Now before all you internet experts pile on with the gotcha-game, let me school you about how things USED to be. And to understand the past, you have to look at it through the eyes and minds of the folks who lived it. As a group, we learn nothing by projecting backwards. All that accomplishes is over-simplistic judgement and dismissal. It’s the stock-in-trade of intellectually lazy people.
So let me begin…
In the 1980’s, such things as point shooting, speed-rocking, and the “FBI Cant” were the absolute ultimate expression of a “Pistolero” who knew his stuff. The professional. The expert. The teacher. The thinker. That guy was unassailable in his creds. Dare I say he was an “operator” before operator was cool?

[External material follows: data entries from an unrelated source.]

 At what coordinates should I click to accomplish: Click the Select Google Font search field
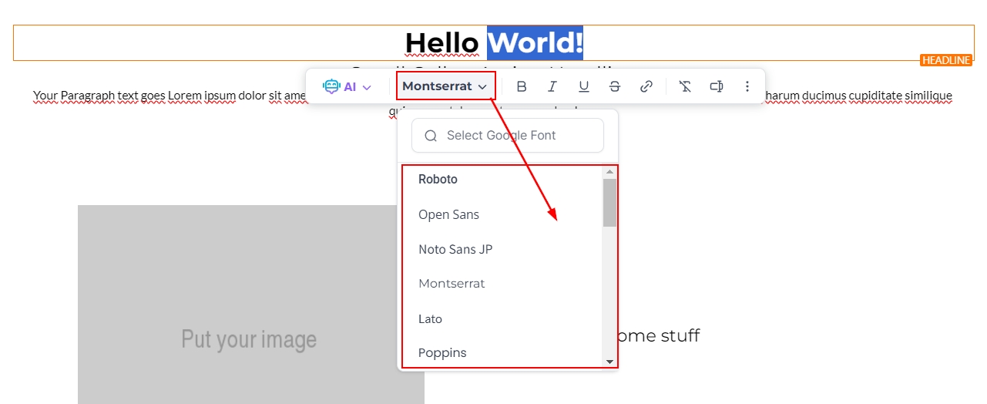(516, 136)
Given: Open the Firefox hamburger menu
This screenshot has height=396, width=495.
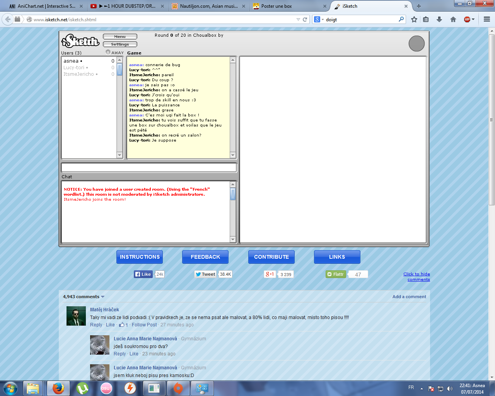Looking at the screenshot, I should [487, 19].

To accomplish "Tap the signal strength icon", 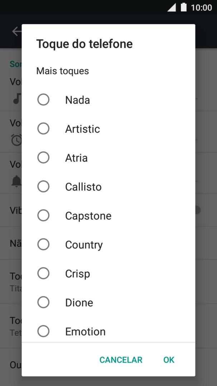I will point(172,8).
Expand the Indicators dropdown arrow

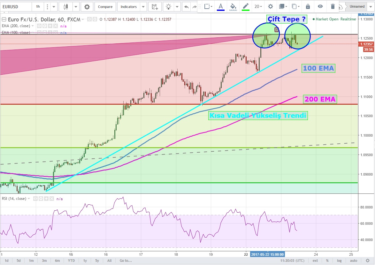[x=143, y=7]
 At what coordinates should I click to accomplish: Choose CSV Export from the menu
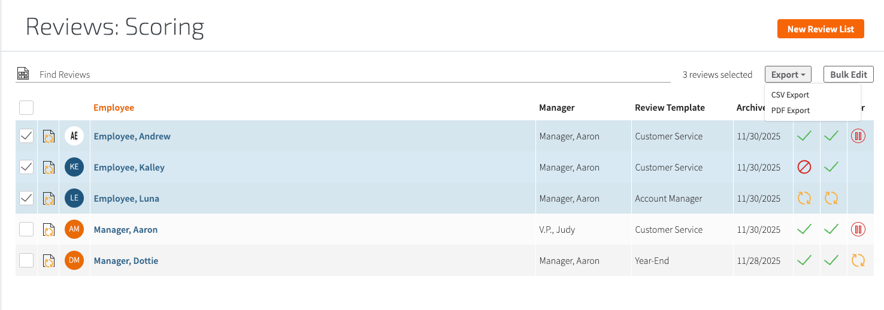click(x=790, y=95)
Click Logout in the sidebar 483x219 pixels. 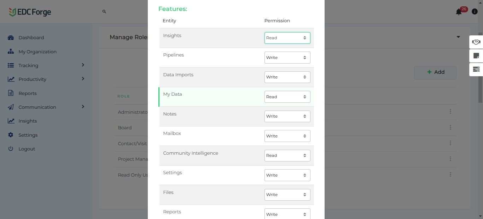[27, 149]
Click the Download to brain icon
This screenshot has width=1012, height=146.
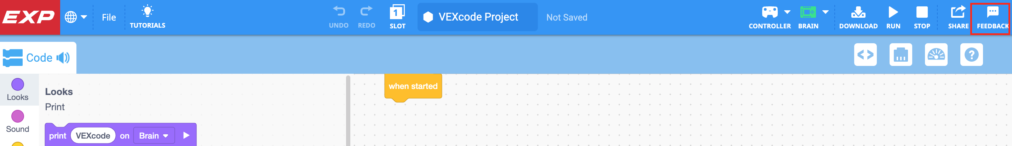pyautogui.click(x=858, y=13)
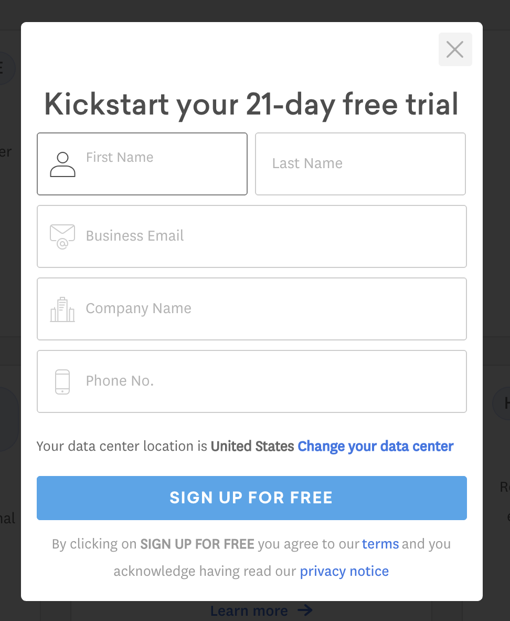Viewport: 510px width, 621px height.
Task: Click the bold SIGN UP FOR FREE text in the disclaimer
Action: 197,544
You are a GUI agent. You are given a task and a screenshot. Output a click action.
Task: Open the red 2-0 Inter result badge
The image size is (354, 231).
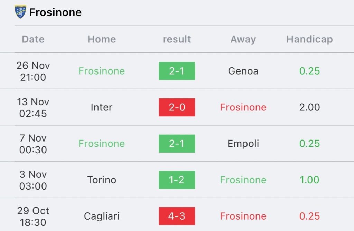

And here’s the cherry on top: That guy 9 times out of 10 carried a 1911 of some kind. Usually a custom job with the name Swensen, Hoag, Behlert etc. Why? Because that’s what the really cool gun guys did.
But things change…
There was a time when everybody thought 3:30-5 o’clock was the safest way to prevent someone from taking your gun.
There was a time when, “They all fall with ball”.
There was a time sights didn’t matter.
There was a time when you could cut the front of your trigger-guard off, put the name “Fritiz” in the gun’s name; and not only was your gun better, some even said it was faster and safer!
Then time marched on. 10mm beat itself to death. 40 came and went. 9mm came back. Hollow-point technology improved. Plastic framed guns actually lasted LONGER then many steel framed guns. Hi-viz sights showed up. Double-stack mags didn’t mean the gun had to be big and jam. Stainless steel guns STOPPED galling. Custom leather holsters with waiting times of months or even years were supplanted by better Kydex holsters that could be made in hours if not minutes.
The holster revolution sped up evolution by generations. Previous designs that would walk the earth for decades like some kind of brontosaurus were supplanted by newer designs that might have a life cycle of a year or even months before an “update” was released with lessons learned.
Eventually this change worked it’s way to gun carry forward of the hips. AKA Mexican or “Felony Carry”. Electronic timers showed it to be faster on the draw than 3 o’clock and was thus renamed, “Appendix” carry. And a whole new class of products quickly filled the void.
Let’s pay attention to the last two changes…
If you NEEDED to carry deep concealment your choices were a hammerless pocket revolver, some custom ASP pistol everybody read about in magazines but couldn’t afford, or a 1911 with a Clipdraw stuck on the side of it.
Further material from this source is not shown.